We also don’t need to do the special case for two elements.

let rec last l = match l with
| [x; y] -> y
| [x] -> x
| [] -> failwith "last"
| x::xs -> last xs

2. Make a function pen that finds the penultimate element of a list.

Write down some example inputs and outputs like above, then write the solution.

We want

pen [] = error
pen [2; 3; 4] = 3
pen [2] = error
pen [2; 3] = 2


Solution:

let rec pen l = match l with
| [] -> failwith "pen empty"
| [a] -> failwith "pen of one element"
| [a; b] -> a
| x::xs -> pen xs ;;

3. Make a function pens that finds the last two elements of a list and puts them in a pair.
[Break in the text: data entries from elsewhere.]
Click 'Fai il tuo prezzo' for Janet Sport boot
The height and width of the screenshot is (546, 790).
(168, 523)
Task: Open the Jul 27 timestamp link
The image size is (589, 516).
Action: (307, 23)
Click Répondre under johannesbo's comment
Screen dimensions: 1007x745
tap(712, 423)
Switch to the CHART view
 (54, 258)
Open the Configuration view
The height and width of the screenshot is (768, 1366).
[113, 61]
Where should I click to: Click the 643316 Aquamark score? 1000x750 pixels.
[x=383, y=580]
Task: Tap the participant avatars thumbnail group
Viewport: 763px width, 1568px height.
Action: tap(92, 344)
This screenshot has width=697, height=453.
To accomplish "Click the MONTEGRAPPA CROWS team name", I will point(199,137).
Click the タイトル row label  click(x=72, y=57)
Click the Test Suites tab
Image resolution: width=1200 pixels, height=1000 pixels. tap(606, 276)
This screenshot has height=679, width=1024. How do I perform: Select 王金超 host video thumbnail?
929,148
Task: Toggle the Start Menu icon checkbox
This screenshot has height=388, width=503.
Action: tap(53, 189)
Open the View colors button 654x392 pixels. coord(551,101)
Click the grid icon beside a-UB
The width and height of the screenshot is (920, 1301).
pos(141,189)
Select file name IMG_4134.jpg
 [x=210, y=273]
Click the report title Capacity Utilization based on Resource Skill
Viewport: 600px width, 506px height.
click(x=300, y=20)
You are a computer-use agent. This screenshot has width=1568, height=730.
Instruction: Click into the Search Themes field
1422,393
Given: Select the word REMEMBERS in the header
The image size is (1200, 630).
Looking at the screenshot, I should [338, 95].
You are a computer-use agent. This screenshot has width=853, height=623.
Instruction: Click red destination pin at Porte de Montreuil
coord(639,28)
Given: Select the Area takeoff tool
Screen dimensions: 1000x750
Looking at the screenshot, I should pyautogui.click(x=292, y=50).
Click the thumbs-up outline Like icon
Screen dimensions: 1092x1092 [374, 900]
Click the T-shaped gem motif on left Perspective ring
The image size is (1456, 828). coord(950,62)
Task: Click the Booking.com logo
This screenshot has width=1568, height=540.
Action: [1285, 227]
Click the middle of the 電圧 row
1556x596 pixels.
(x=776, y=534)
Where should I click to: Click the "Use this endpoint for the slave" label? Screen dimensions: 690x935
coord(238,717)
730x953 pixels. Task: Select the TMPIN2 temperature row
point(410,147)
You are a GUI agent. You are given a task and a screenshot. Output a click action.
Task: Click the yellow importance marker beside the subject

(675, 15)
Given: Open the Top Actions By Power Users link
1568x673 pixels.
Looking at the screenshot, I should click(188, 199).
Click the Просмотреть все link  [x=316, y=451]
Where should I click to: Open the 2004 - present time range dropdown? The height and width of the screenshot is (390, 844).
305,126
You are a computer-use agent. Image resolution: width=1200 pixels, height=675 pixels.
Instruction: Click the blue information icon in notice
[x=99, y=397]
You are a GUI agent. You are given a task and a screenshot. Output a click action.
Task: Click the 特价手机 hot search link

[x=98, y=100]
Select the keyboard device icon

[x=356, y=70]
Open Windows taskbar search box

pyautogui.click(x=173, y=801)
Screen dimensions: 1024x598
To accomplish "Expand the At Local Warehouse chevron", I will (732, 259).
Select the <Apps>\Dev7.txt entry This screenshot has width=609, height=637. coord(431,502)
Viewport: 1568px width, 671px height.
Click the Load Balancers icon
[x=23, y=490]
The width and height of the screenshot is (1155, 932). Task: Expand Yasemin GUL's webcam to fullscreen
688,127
Write down some example inputs and outputs like above, then write the solution.

We want

pens [3; 4] = (3, 4)
pens [4] = error
pens [] = error
pens [2; 3; 4] = (3, 4)


Solution:

let rec pens l = match l with
| [] -> failwith "pens empty"
| [a] -> failwith "pens of one element"
| [a; b] -> (a, b)
| x::xs -> pens xs ;;

4. Make a function at that finds the n’th element of a list. We want:

at 3 [4; 5; 6; 7; 8] = 8
at 3 [] = error
at 0 [4; 5; 6] = error
at (-2) [4; 5; 6] = error
at 1 [4; 5; 6] = 4


Note that usually when programming, we count from 0 because it tends to make things easier. For some mysterious reason, the exercise designers have chosen to count from 1 here.

let rec at k l = match l with

(Note that I forgot to write the if k = 1 then x else in the tutorial, which some students helpfully pointed out.)